### YOUR TASK
Can you quote the material word for word, from its very first line through the line containing "should pyautogui.click(x=340, y=369).", with that line included?

[Collected data entries]
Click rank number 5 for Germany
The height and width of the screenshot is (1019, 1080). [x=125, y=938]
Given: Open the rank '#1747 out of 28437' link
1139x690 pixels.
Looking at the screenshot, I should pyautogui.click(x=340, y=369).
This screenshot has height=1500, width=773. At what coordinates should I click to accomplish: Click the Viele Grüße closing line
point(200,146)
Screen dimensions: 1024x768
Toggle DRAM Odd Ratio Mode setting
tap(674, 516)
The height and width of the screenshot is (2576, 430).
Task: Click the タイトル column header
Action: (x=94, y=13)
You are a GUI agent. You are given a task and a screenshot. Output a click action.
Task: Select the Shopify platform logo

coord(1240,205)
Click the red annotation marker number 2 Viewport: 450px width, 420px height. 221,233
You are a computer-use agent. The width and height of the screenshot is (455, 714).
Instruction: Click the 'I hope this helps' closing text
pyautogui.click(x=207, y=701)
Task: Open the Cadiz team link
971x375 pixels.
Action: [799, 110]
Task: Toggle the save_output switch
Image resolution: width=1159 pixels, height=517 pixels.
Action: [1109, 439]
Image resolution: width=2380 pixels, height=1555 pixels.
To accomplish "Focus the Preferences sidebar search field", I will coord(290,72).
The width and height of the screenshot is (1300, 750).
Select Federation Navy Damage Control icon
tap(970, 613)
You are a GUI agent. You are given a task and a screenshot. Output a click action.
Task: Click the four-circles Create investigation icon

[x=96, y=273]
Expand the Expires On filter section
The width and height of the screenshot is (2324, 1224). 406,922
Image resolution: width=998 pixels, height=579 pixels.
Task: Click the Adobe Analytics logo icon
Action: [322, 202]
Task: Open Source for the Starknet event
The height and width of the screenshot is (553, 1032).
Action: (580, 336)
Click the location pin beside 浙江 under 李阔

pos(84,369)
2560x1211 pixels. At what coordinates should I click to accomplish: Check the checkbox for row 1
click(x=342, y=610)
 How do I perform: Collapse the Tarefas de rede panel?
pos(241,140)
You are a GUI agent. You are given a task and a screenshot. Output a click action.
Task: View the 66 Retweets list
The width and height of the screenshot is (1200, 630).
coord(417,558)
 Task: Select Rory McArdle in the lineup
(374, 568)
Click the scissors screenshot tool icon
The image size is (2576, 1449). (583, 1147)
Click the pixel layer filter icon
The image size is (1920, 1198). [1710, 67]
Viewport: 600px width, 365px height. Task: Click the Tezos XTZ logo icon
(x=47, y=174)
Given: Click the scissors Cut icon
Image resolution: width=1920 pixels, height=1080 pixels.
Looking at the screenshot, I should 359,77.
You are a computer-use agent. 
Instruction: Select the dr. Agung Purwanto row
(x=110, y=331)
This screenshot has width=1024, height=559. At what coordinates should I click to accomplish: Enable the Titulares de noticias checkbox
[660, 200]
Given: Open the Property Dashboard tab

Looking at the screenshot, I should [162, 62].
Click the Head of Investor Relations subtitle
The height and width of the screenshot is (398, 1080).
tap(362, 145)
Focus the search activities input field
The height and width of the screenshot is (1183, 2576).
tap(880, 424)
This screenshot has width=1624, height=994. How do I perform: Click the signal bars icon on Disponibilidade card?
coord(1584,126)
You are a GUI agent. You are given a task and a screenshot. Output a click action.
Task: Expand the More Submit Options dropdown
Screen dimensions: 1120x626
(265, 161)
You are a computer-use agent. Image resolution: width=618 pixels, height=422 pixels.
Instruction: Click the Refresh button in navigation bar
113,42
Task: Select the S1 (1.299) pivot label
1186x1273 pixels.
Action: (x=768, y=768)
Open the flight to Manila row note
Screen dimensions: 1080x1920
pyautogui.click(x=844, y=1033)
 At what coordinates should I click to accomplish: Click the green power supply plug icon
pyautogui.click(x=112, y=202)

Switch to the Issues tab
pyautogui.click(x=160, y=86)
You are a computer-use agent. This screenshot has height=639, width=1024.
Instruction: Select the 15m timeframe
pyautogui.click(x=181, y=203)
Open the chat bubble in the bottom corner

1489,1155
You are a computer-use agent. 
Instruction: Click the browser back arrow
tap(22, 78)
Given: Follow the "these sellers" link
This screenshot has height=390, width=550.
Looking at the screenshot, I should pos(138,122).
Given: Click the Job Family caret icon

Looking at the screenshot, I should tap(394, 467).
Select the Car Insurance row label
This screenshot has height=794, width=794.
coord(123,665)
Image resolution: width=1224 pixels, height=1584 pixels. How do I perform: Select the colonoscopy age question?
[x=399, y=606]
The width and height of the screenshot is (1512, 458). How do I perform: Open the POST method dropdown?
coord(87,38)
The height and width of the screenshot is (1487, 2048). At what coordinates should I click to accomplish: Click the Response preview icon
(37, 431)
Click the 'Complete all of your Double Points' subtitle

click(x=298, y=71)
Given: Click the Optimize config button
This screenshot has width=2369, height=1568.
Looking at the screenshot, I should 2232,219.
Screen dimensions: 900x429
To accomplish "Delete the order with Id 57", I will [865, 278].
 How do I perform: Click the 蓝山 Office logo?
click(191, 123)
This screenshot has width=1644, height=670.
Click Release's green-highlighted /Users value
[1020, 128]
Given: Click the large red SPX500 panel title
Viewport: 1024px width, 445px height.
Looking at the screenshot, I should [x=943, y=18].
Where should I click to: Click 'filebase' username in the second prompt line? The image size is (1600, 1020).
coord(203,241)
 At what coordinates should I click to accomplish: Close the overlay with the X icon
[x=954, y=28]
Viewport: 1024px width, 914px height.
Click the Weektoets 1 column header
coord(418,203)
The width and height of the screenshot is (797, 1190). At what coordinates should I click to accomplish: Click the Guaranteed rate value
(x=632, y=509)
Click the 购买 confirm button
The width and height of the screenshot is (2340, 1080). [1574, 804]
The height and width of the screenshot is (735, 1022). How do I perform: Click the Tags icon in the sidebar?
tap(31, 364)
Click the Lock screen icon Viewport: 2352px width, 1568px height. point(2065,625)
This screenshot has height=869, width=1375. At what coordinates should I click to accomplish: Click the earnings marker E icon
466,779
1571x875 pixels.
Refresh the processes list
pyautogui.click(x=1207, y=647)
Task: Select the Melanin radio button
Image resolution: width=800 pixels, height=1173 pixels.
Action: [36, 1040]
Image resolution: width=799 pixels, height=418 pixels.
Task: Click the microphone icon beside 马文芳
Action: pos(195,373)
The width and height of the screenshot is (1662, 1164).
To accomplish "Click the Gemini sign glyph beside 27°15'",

### CORRECT OUTPUT
Click rank number 5 for Germany
The height and width of the screenshot is (1019, 1080). [x=125, y=938]
Given: Open the rank '#1747 out of 28437' link
1139x690 pixels.
Looking at the screenshot, I should pyautogui.click(x=340, y=369).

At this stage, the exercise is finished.